Matthew Lindfield Seager

Matthew Lindfield Seager

ActiveRecord - solving for value is NULL or is not in list

Today I encountered an issue where 2 + 2 was only equalling 3 when fetching data using ActiveRecord in Rails.

def permanent_staff
  People.staff_like.where(
    contract_type: Settings.permanent_staff_contract_types
  )
end

def non_permanent_staff
  People.staff_like.where.not(
    contract_type: Settings.permanent_staff_contract_types
  )
end

People.staff_like.count == permanent_staff.count + non_permanent_staff.count
=> false # (huh!?)

After a little bit of digging I realised some People were being excluded because they didn’t have a contract type:

People.staff_like.count == permanent_staff.count + non_permanent_staff.count +
  People.staff_like.where(contract_type: nil).count
=> true

I assumed those with a NULL contract type would be included in non_permanent_staff but it turns out that’s not how databases work (at least not how PostrgreSQL or Sequel Server work, but I’m pretty sure this is “standard” behaviour).

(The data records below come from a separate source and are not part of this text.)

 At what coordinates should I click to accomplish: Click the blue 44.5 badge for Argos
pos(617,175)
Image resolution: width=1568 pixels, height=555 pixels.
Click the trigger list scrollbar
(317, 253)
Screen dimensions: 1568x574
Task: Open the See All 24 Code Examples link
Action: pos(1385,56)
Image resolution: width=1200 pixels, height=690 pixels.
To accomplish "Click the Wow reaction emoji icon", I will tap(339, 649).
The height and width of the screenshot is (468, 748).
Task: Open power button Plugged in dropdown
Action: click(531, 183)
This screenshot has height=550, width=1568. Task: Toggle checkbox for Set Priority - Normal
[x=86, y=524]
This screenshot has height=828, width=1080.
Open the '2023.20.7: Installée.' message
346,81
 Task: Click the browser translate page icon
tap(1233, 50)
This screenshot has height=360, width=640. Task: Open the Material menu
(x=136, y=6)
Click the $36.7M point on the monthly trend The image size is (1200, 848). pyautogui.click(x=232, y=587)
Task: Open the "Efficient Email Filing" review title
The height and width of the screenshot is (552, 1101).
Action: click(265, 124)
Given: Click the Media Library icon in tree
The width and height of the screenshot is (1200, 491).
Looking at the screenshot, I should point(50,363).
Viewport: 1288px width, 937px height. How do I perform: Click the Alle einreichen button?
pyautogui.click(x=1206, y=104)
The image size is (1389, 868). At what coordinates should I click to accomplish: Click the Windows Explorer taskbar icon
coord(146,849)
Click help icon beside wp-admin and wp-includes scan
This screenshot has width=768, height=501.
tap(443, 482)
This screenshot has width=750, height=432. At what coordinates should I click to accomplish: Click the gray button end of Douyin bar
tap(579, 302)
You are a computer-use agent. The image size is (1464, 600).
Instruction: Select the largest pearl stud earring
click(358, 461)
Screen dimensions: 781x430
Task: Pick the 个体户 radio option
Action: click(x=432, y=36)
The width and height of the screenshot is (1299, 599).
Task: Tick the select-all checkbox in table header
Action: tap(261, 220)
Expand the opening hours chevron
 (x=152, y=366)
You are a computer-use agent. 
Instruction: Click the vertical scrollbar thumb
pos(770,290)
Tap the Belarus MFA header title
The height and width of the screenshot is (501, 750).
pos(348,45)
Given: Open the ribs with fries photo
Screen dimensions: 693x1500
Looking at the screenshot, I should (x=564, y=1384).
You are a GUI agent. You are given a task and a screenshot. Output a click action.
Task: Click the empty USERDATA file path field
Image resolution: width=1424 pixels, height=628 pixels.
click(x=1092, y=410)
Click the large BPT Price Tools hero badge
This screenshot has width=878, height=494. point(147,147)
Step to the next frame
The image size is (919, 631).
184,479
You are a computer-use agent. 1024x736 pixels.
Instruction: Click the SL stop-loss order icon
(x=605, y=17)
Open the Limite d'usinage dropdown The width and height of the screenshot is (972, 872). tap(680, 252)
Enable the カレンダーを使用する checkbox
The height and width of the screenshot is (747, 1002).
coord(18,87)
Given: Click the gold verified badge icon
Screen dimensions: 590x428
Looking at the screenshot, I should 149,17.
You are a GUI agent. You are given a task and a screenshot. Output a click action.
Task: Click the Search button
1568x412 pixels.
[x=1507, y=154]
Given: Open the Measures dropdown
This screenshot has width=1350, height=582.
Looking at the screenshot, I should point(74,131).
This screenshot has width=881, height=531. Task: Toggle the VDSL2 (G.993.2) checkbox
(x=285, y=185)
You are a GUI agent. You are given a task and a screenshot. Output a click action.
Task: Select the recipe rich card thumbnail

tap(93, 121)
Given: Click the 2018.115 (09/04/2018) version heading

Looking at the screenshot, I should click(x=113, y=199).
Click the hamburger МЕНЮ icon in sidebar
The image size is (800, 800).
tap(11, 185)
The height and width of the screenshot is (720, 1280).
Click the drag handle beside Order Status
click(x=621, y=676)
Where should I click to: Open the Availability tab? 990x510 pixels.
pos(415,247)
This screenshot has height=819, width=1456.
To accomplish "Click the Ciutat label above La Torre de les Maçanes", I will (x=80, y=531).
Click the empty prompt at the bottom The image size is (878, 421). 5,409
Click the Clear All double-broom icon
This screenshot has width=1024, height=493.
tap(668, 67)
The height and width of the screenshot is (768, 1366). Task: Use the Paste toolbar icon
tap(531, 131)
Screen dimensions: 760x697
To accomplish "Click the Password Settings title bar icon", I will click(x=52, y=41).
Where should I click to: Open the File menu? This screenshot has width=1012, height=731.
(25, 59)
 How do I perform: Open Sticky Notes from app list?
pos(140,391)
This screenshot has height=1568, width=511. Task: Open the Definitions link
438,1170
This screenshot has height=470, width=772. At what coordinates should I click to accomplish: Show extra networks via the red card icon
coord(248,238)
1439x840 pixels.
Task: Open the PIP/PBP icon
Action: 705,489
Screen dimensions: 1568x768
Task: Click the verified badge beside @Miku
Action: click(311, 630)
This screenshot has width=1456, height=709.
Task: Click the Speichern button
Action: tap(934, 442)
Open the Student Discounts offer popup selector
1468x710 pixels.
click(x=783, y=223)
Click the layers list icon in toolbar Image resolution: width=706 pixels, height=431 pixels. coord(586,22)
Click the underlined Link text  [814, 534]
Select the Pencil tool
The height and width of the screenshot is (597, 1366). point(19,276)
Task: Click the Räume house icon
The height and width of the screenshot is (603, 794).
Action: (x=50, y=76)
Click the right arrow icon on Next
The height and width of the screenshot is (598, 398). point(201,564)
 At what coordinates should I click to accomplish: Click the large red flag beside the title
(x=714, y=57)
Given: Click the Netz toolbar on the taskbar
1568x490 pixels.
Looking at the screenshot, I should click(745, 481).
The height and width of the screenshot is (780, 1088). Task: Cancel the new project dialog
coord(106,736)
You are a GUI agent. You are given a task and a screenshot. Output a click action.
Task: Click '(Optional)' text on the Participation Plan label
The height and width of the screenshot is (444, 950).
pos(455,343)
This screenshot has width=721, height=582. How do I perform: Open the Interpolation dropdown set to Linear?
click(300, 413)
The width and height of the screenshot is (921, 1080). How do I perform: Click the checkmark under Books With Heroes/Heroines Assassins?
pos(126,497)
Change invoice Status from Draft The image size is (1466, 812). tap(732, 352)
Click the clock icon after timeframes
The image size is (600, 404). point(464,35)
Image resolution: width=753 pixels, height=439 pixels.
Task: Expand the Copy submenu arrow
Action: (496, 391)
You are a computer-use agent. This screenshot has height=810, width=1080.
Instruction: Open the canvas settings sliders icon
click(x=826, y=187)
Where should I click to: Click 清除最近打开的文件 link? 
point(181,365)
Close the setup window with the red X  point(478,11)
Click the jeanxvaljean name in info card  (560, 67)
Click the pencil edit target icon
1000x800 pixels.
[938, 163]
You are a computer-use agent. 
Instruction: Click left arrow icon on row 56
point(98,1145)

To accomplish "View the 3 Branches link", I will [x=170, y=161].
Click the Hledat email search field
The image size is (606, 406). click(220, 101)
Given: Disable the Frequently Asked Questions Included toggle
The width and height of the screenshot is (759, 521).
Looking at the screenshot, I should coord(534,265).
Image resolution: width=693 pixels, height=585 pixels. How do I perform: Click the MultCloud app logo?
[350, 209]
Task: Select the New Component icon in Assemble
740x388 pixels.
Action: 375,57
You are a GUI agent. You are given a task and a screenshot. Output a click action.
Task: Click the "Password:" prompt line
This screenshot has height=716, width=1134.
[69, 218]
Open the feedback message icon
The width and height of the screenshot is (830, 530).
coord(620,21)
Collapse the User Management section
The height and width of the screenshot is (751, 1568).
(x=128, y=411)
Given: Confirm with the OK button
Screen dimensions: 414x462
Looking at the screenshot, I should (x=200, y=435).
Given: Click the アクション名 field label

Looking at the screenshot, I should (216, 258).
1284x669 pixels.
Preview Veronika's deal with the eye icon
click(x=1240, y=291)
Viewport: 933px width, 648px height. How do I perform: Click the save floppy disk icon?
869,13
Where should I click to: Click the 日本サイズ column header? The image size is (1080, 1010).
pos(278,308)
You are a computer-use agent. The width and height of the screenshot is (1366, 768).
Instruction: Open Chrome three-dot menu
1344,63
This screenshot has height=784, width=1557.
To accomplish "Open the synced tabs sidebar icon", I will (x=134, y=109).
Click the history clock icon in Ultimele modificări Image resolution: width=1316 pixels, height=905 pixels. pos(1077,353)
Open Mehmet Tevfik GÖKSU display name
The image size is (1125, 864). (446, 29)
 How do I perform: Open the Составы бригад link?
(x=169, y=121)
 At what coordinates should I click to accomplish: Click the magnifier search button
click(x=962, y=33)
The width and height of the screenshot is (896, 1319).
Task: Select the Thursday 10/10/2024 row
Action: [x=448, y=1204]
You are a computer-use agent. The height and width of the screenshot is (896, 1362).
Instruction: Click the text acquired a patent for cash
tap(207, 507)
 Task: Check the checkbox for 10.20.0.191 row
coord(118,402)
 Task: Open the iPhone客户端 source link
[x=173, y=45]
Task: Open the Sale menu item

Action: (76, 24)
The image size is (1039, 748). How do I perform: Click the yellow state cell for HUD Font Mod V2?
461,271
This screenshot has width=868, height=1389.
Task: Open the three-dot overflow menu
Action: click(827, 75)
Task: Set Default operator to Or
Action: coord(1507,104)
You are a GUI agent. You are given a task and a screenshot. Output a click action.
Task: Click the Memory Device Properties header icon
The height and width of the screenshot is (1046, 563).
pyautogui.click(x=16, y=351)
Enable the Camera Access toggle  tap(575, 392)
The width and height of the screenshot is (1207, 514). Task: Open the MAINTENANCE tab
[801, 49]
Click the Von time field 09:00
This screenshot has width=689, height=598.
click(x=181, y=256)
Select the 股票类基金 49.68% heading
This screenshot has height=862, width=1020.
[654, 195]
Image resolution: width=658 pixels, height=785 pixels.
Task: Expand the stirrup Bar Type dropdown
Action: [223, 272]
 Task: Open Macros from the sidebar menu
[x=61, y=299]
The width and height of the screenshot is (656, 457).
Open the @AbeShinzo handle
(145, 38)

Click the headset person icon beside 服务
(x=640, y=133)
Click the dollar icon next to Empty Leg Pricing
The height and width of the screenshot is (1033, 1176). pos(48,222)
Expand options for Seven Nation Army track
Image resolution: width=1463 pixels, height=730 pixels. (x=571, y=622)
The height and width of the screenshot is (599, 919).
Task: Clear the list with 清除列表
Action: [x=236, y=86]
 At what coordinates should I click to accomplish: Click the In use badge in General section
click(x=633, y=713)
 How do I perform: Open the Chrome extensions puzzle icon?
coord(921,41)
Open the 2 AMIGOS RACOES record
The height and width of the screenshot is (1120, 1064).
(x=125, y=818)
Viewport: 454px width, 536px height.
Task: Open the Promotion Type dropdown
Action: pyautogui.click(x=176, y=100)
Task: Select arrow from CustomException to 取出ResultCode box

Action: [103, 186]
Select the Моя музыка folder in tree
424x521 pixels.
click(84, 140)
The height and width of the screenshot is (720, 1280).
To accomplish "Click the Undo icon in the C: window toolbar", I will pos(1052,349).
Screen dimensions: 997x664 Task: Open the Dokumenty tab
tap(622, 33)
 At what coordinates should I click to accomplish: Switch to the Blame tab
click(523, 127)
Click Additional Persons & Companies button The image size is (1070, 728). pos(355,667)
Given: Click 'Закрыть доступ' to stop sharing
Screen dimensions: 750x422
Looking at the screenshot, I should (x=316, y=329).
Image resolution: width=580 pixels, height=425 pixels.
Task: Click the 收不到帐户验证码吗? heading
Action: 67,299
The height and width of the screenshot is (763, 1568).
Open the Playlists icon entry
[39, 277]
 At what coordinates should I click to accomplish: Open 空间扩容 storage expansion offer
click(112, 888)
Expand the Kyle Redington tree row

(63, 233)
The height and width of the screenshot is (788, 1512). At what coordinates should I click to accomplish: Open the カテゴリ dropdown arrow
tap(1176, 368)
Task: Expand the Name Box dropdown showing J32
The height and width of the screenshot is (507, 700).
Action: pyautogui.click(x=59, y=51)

As soon as the query optimiser sees contract_type NOT IN (... it filters out any results that don’t have a contract_type.

My solution doesn’t feel like idiomatic Ruby or Rails but I solved it with the following method:

def non_permanent_staff
  People.staff_like.where.not(
    contract_type: Settings.permanent_staff_contract_types
  ).or(People.staff_like.where(contract_type: nil))
end

The generated SQL is a bit ugly (the staff_like scope conditions gets included twice) but I’m sure the database can optimise that… better the DB deal with the data collection than Ruby.

If this method proves confusing to future-me I may just put a NOT NULL constraint on contract_type in the database and be done with it. It’s a string we’re importing from a legacy system so the default value would just be “.